Address, Decide, Support
Same shape every time. Memorise this once and Task 6 stops feeling random. Three moves, sixty seconds.
The framework below fills the time cleanly without rushing or stalling. Drill it on three different Task 6 prompts and the pacing becomes automatic.
Move 1. Address (10 to 15 sec)
Open with the person's name and acknowledge their side. Hey Sam, I want to talk to you about Saturday. I know you're moving in and I really do want to help. Two sentences, no more.
Move 2. Decide (20 to 25 sec)
Commit to your decision and give the reason in the same breath. Saturday is our last long run, and if I skip it I won't be ready. So I can't move with you Saturday morning. The reason has to be specific (a number, a deadline, a constraint) or it doesn't count.
Move 3. Support (20 to 25 sec)
Offer an alternative they can act on, then close softly. Here's what I can do though. Friday evening, I'll help you pack. Sunday all day, I'll help finish. Does that work? The alternative is what separates a CLB 7 answer from CLB 9.
Firm and warm are not opposites
Four Pitfalls That Cap Task 6 Scores
Four patterns show up in Task 6 answers that cap at CLB 7 even when grammar is clean. Catch them in practice and your test-day score moves up a band.
1. Hedging for sixty seconds straight
I'm not sure, maybe we could, what if you never commits. Examiners can't score what you didn't decide. By the second sentence, the listener has to know your choice.
2. Speaking at the person, not to them
If your answer could be pasted into an essay, you've slipped into report mode. Task 6 is a conversation. Open with their name, refer to them as you, and end with a question they could answer.
3. Reasons without specifics
It's important to me isn't a reason. I've been training for two months and a week off could undo most of it is. Specific numbers, dates, or constraints anchor the decision.

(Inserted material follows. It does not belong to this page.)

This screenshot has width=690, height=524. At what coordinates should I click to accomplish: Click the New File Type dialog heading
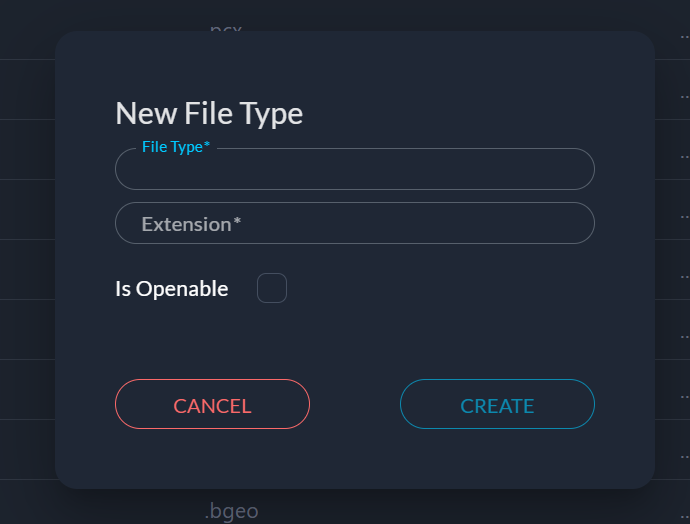click(x=209, y=113)
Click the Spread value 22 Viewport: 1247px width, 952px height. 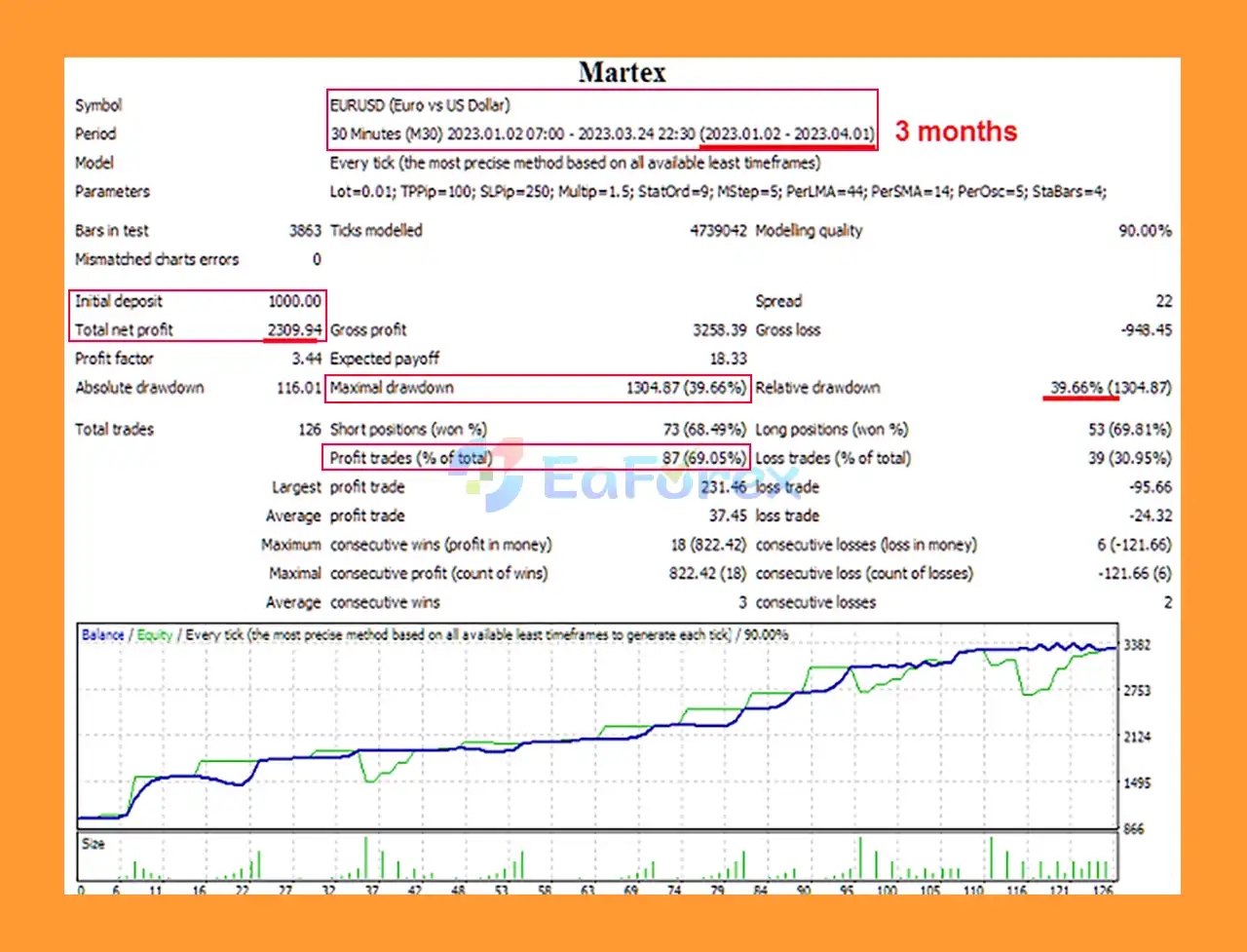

4. No alternative, no close
Stopping after the decision leaves you sounding harsh, not firm. Five seconds of here's what I can do instead raises Task Fulfilment without costing time. Even a tiny offer beats nothing.
The official CELPIP LIVE coaching series has a full Task 6 walkthrough that lines up with the framework above. Useful as a second perspective on what evaluators reward at Level 9 and beyond.
CELPIP LIVE: Speaking Task 6 - Achieve Level 9 or Higher (Official)
Sources & further reading
Confirm the Speaking section format and find official coaching for difficult-situation prompts.
- CELPIP-General Test FormatOfficial source for the test's section structure and timingOfficial CELPIPcelpip.ca
- CELPIP Free ResourcesOfficial CELPIP study webinars and resourcesOfficial CELPIPcelpip.ca
CELPIP Speaking Task 6: Common Questions
Quick answers to what test-takers ask before Task 6.
Sixty seconds, one decision, one person on the other end. Open by name, commit with a reason grounded in something concrete, close with an alternative they can act on. Task 6 stops being scary the moment you stop hedging.